__Requirements__
1. In the passage about Rangers and Ticketus, where was the press conference held?
2. In the passage about Rangers and Ticketus, reproduce the section between "At a press conference" and "deal with Ticketus.", inclusive, switching "press conference" to "news briefing".
3. Pick up the passage about Rangers and Ticketus after its final sentence and continue it.

__Excerpted passage__
--- start ---

Octopus Investments owns Ticketus, a London-based firm which has provided Rangers with ’working capital’ in exchange for future season ticket sales. Administrator Duff & Phelps believes £24m from Ticketus may not have reached the Rangers’ account.

At a press conference yesterday at Ibrox Stadium, administrator David Whitehouse, of Duff & Phelps, confirmed Rangers owner Craig Whyte had secured the loan on season ticket sales covering a four-year period after he took over Rangers last May. Whitehouse said the administrators were ’trying to understand’ the deal with Ticketus.

He said: “Our understanding is that the funds from Ticketus didn’t come through the company’s account. They went through a parent company account so we haven’t got visibility on that.”

Ticketus has had similar deals in place with English clubs, including Plymouth Argyle, Hull City and Watford. The arrangement with Rangers is thought to involve four years’ season ticket money up until the 2014-15 season.

A spokesman for Octopus Investment says: “Ticketus is one of the many entities into which Octopus Protected EIS invests. Ticketus has purchased tickets for Glasgow Rangers games for a number of seasons in advance, as it has done for a number of years previously with the club.

--- end ---

__Provided material__
--- start ---

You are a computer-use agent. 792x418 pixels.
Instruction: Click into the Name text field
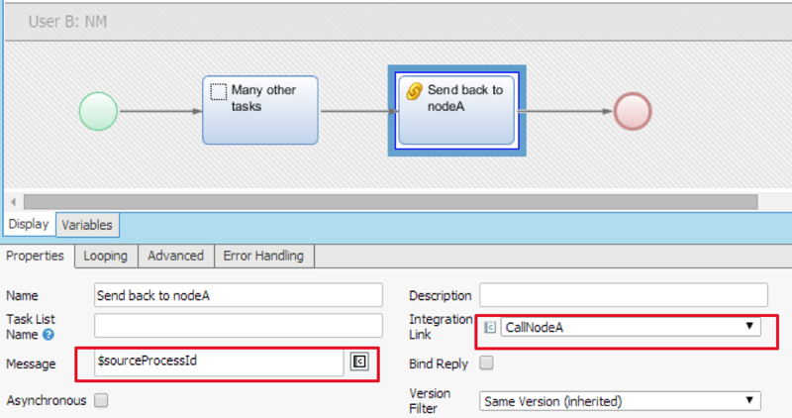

--- end ---

__The answers__
1. At Ibrox Stadium.

2.
At a news briefing yesterday at Ibrox Stadium, administrator David Whitehouse, of Duff & Phelps, confirmed Rangers owner Craig Whyte had secured the loan on season ticket sales covering a four-year period after he took over Rangers last May. Whitehouse said the administrators were ’trying to understand’ the deal with Ticketus.

3.
Rangers owner Craig Whyte is also board secretary at Pritchard Stockbrokers, which was banned from regulated activities by the FSA earlier this week for the way it handled client assets.

The FSA took the action based on “serious concerns” that the stockbroking firm had “failed to arrange adequate protection for clients’ assets when it was responsible for them” and “allowed client money to be used on Pritchard’s own account and not that of clients”.

The suspension means that structured products provider Merchant Capital has been forced to look for another custodian to handle client monies for its structured products division.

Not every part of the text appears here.